= Instructions for the task =
A faithful copy is required: retype the records from their first line through the line with "Reklamlar (564, 2114)", and omit the pictures.

= Given entries =
^^^^
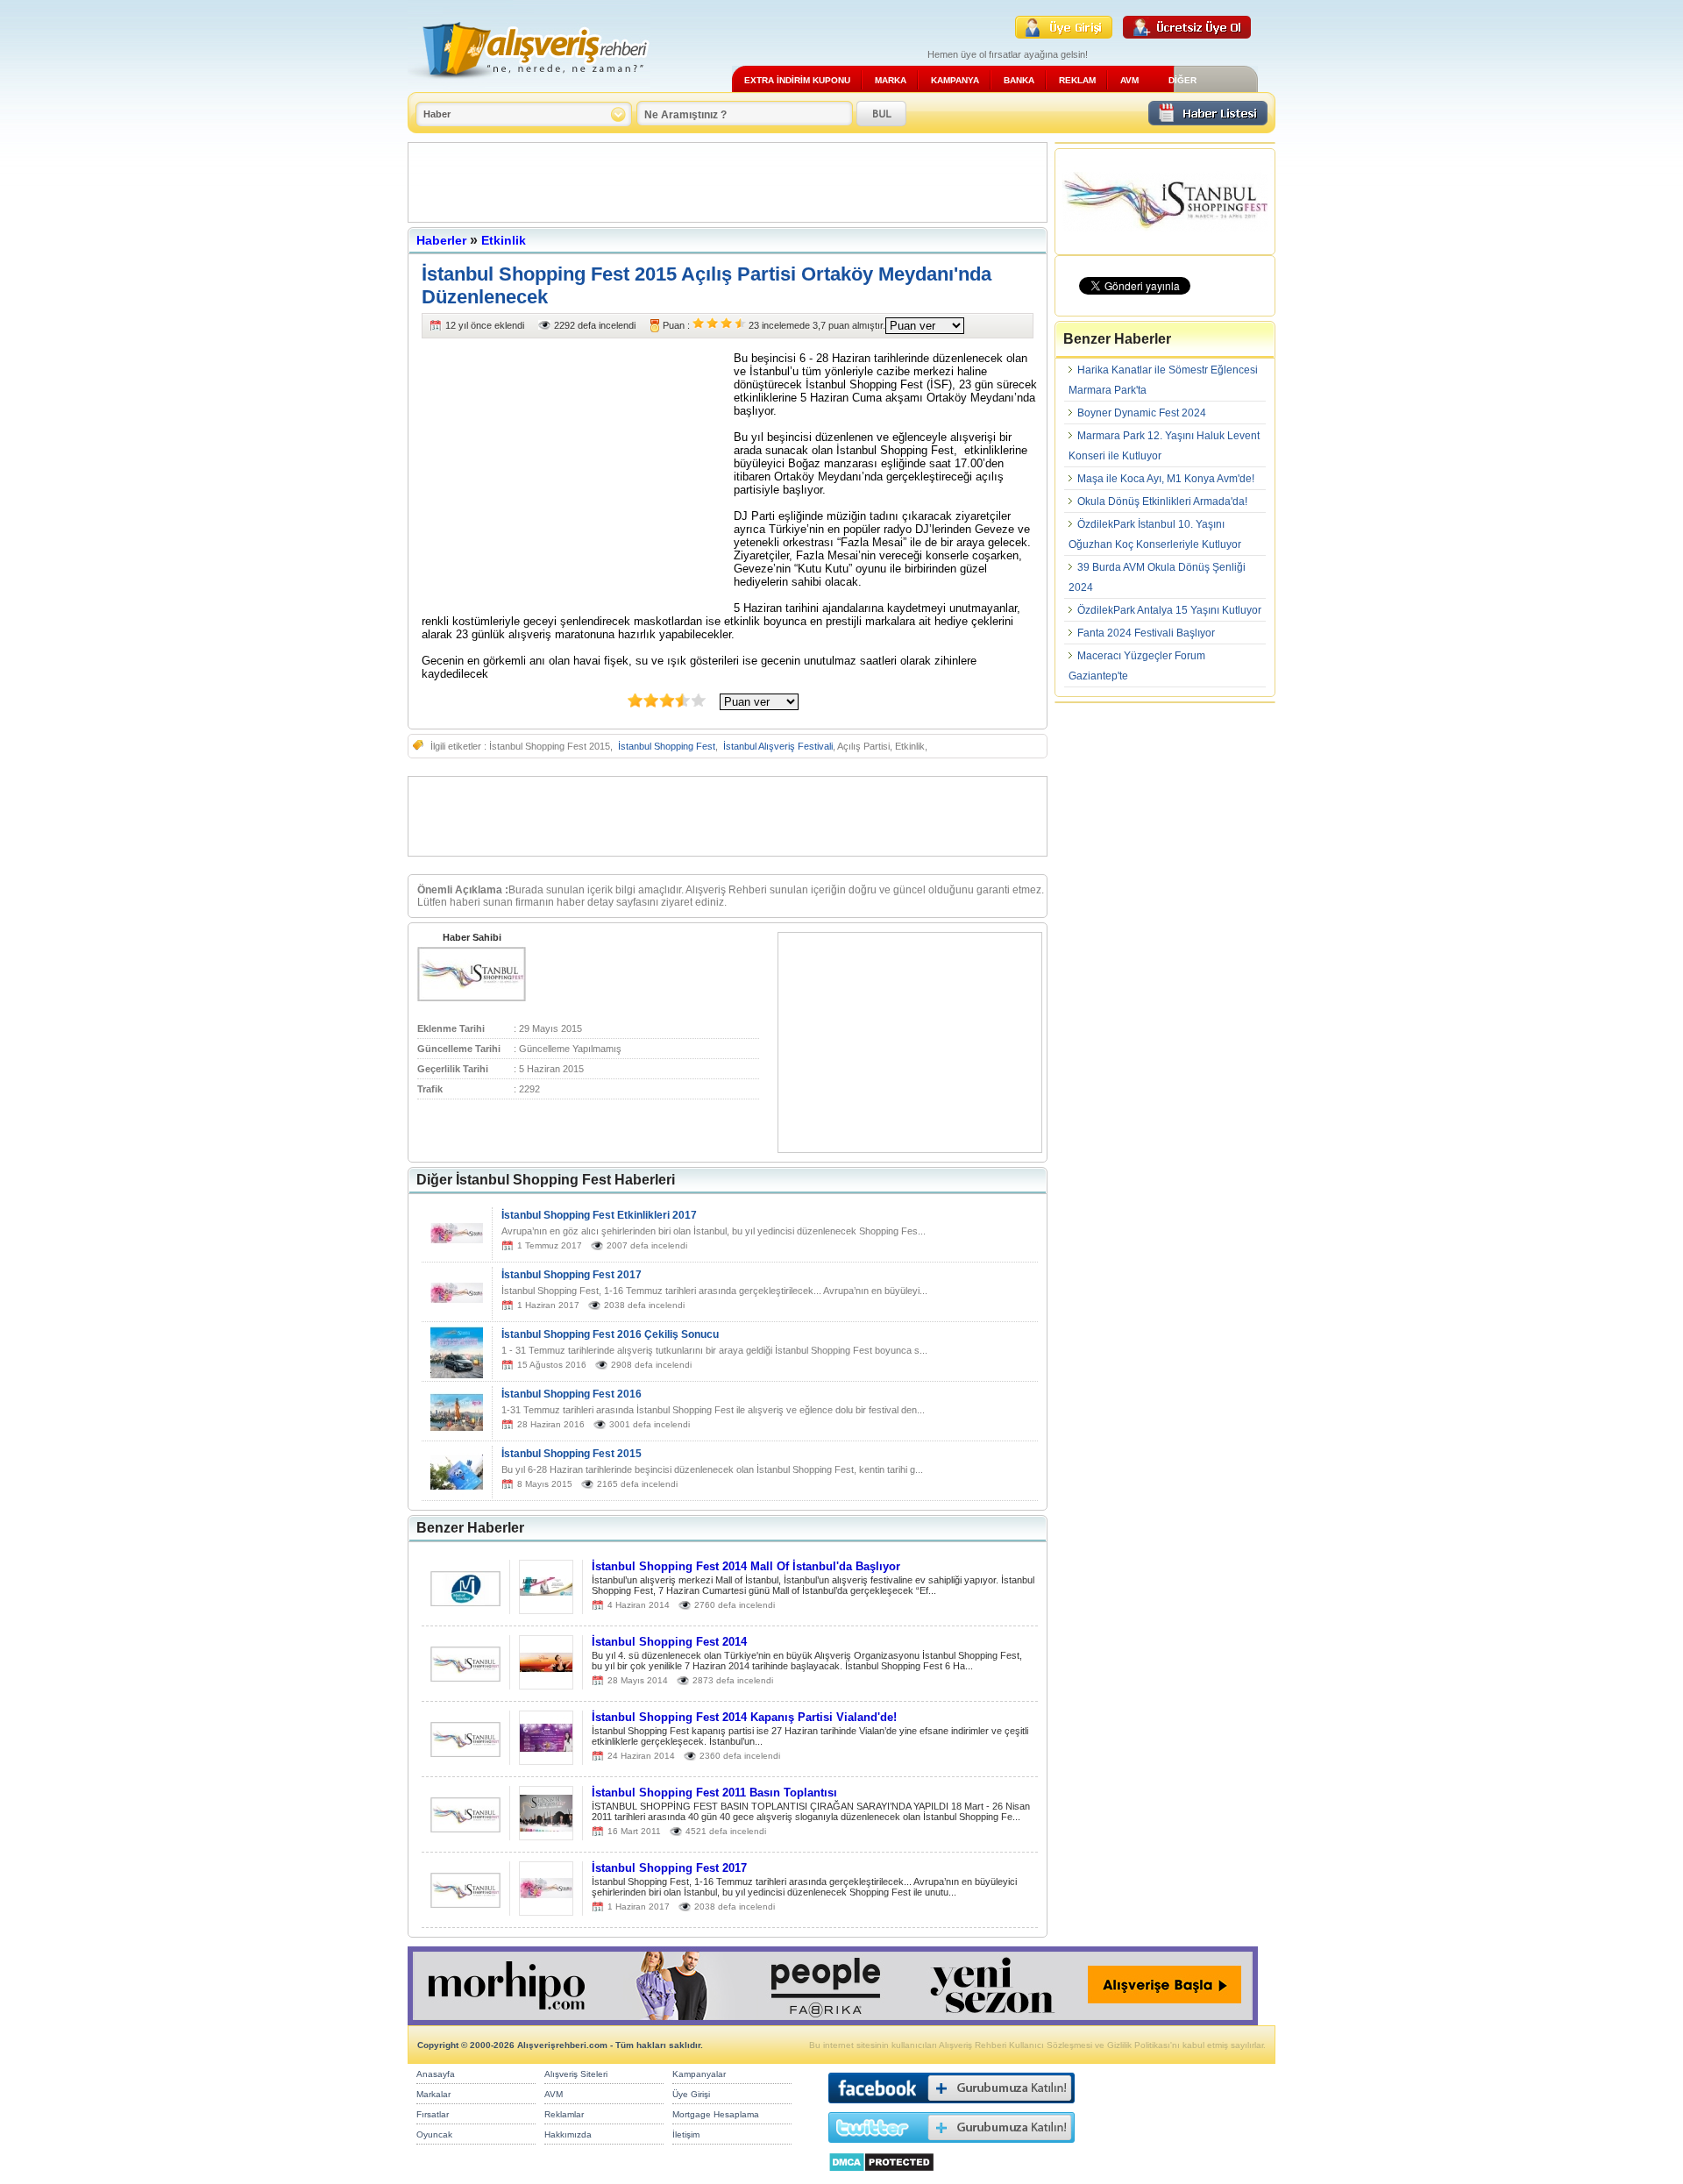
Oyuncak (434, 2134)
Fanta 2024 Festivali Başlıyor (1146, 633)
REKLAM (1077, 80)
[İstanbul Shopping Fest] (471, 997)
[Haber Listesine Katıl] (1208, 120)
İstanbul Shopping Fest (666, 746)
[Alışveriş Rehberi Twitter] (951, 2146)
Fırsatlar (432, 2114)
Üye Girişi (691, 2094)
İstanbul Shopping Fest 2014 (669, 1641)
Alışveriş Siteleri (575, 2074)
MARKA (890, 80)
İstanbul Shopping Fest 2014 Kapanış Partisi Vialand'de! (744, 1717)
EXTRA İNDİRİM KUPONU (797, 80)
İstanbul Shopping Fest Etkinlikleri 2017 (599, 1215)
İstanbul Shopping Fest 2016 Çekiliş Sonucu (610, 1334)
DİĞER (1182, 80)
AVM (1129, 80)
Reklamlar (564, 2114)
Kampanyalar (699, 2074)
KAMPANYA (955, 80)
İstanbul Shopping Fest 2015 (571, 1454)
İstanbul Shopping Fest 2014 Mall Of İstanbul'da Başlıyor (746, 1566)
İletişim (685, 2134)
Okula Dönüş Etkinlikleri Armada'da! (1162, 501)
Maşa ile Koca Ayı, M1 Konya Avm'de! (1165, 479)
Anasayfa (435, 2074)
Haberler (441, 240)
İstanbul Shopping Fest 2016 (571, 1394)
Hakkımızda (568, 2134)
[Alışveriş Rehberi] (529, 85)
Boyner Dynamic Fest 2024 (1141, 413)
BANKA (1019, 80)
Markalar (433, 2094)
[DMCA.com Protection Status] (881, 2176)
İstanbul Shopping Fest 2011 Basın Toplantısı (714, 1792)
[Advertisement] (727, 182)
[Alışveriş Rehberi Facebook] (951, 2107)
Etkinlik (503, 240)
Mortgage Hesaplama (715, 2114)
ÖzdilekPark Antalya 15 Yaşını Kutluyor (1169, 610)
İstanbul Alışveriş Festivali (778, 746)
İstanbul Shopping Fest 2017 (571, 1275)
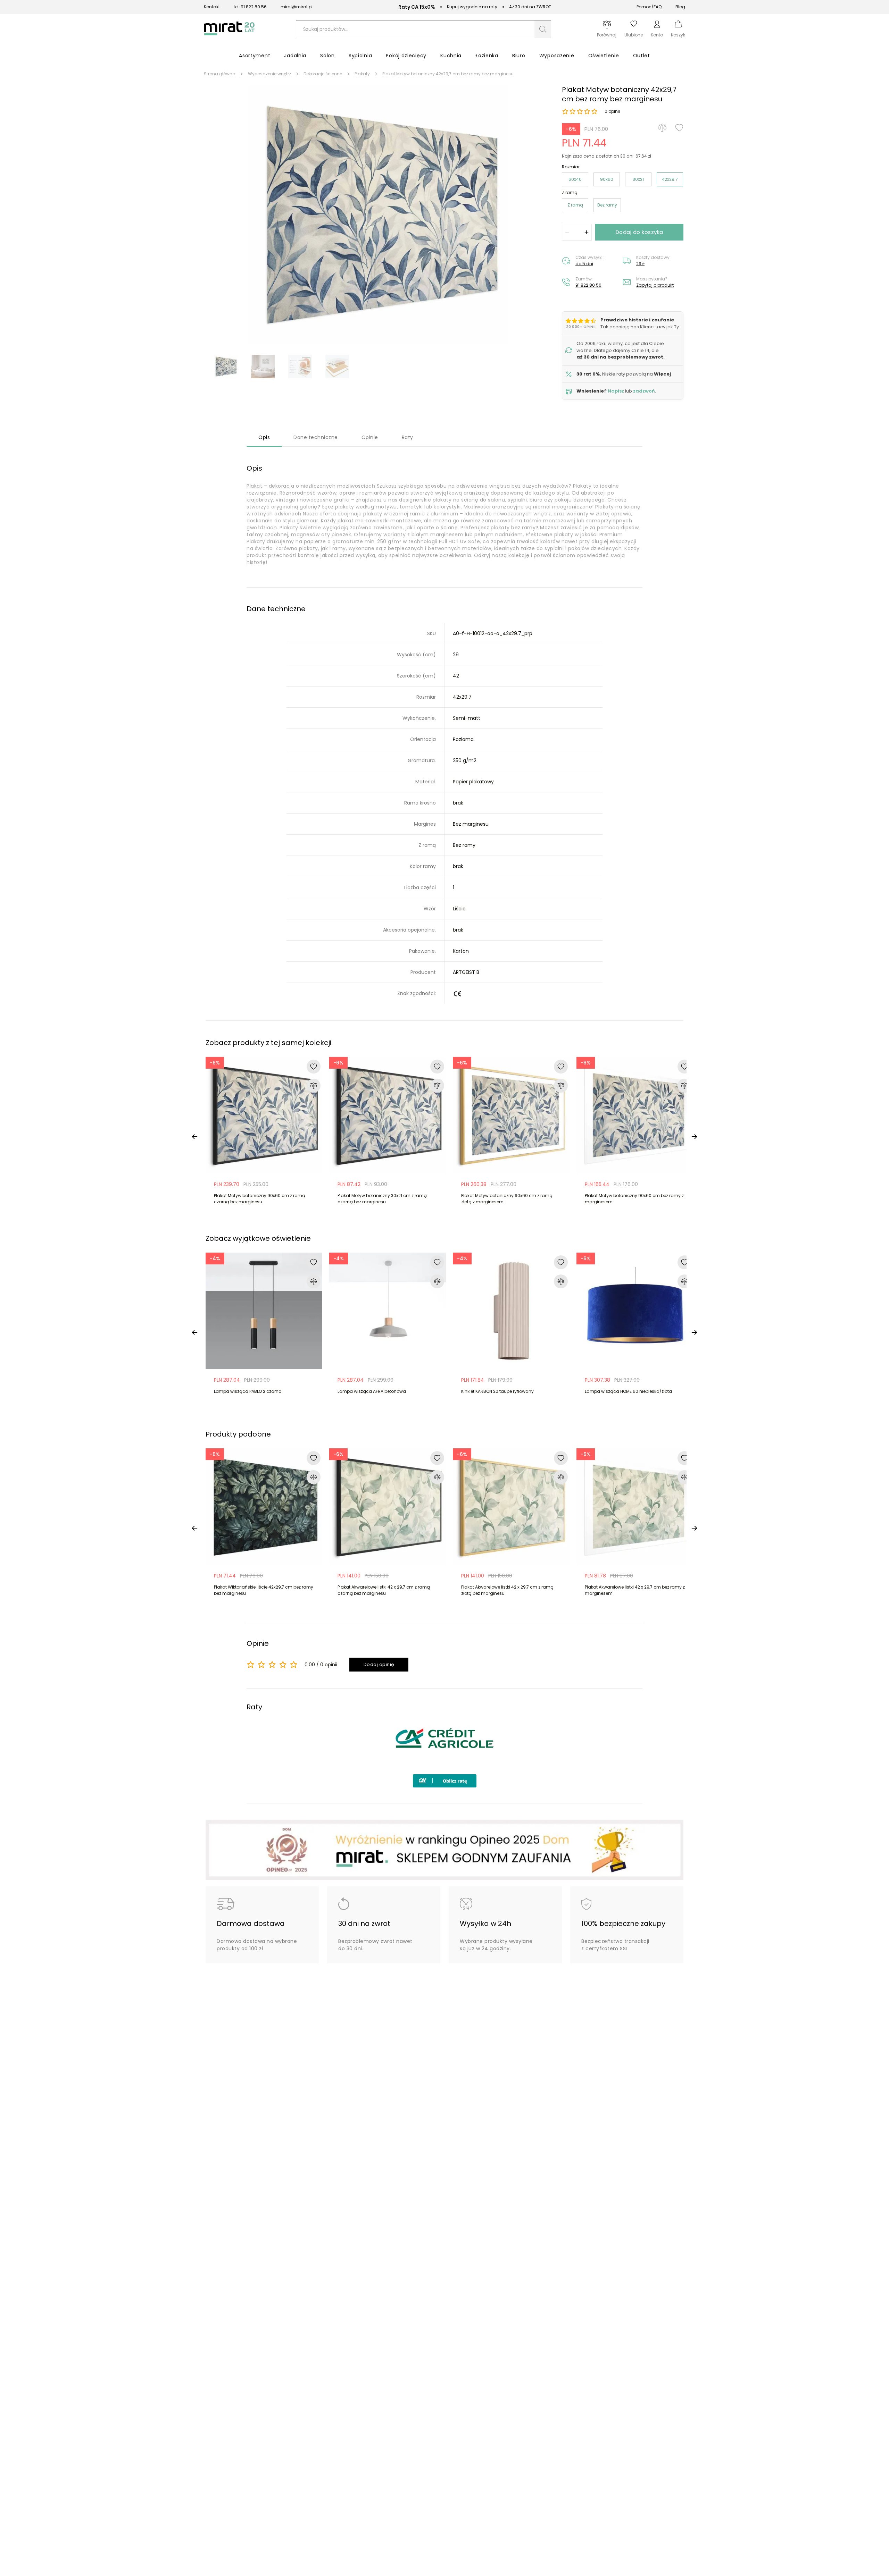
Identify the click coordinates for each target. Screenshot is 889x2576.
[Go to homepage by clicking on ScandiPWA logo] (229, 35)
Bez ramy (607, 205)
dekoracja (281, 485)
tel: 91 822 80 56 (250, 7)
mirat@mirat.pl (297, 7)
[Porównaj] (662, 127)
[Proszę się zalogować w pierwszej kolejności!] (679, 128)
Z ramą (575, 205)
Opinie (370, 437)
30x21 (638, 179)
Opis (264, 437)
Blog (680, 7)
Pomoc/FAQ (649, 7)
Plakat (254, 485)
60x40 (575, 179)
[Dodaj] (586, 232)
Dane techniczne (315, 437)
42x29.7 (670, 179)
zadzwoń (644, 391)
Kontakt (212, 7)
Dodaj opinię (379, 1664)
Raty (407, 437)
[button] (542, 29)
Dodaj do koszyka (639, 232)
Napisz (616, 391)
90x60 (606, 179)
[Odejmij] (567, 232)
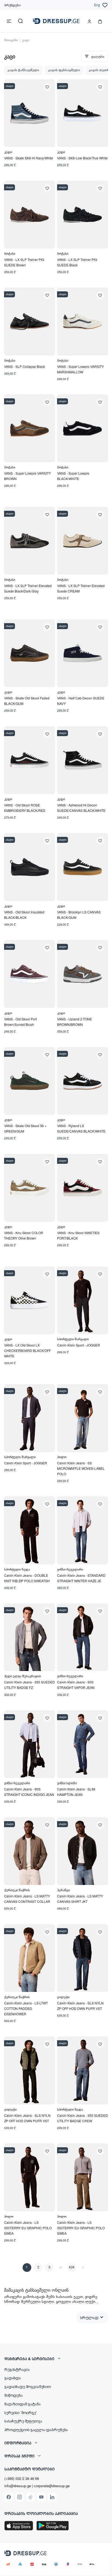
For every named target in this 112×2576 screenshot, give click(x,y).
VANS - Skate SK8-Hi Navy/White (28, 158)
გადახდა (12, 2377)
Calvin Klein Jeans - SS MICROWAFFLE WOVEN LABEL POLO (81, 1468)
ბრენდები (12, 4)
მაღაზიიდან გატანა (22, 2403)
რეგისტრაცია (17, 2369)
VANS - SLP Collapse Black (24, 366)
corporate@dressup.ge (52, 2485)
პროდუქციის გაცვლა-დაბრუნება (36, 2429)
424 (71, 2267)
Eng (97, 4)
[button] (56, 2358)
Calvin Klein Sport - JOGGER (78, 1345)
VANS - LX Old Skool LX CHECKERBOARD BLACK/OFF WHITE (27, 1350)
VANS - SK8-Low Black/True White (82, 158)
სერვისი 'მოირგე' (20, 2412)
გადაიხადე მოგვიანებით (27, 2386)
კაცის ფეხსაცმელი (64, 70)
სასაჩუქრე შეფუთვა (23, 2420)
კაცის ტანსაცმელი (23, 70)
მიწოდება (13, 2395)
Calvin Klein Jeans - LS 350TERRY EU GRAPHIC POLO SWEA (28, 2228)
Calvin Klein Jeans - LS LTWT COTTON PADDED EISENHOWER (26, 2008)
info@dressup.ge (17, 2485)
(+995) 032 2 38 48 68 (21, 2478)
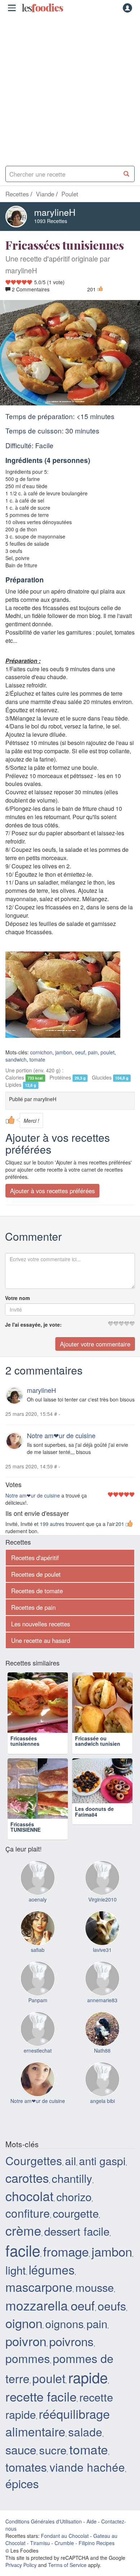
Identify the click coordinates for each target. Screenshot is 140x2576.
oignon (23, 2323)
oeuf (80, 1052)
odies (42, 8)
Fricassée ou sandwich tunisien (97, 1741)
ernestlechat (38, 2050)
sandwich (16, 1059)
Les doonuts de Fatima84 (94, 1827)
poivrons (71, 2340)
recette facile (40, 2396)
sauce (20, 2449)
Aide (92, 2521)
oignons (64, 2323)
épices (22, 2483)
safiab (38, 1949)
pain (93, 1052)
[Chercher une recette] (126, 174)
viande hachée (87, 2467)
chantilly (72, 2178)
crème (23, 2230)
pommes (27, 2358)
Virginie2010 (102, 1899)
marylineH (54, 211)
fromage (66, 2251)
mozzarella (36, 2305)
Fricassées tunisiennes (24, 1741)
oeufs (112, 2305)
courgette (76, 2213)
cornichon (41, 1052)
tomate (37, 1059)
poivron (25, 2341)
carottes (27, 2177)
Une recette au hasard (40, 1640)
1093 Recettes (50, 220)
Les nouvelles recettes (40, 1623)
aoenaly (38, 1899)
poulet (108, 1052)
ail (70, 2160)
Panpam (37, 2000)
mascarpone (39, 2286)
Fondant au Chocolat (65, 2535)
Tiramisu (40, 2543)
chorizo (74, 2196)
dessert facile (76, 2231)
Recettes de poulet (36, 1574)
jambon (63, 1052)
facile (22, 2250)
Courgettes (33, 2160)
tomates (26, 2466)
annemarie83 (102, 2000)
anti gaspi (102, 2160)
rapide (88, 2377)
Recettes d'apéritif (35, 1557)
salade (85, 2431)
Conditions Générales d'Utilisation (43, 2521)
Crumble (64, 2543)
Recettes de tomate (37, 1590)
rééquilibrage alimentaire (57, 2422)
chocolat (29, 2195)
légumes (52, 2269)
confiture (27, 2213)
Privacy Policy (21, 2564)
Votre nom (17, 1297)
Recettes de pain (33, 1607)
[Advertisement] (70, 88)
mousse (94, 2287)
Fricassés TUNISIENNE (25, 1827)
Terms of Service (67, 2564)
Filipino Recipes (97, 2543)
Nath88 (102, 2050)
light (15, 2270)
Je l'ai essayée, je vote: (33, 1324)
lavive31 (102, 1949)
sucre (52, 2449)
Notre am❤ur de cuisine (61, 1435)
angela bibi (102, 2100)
^^^^
= Written solution =
Oyuncak (434, 2134)
Fanta 2024 Festivali Başlıyor (1146, 633)
REKLAM (1077, 80)
[İstanbul Shopping Fest] (471, 997)
[Haber Listesine Katıl] (1208, 120)
İstanbul Shopping Fest (666, 746)
[Alışveriş Rehberi Twitter] (951, 2146)
Fırsatlar (432, 2114)
Üye Girişi (691, 2094)
İstanbul Shopping Fest 2014 (669, 1641)
Alışveriş Siteleri (575, 2074)
MARKA (890, 80)
İstanbul Shopping Fest 2014 Kapanış Partisi Vialand'de! (744, 1717)
EXTRA İNDİRİM KUPONU (797, 80)
İstanbul Shopping Fest Etkinlikleri 2017 (599, 1215)
İstanbul Shopping Fest 2016 Çekiliş Sonucu (610, 1334)
DİĞER (1182, 80)
AVM (1129, 80)
Reklamlar (564, 2114)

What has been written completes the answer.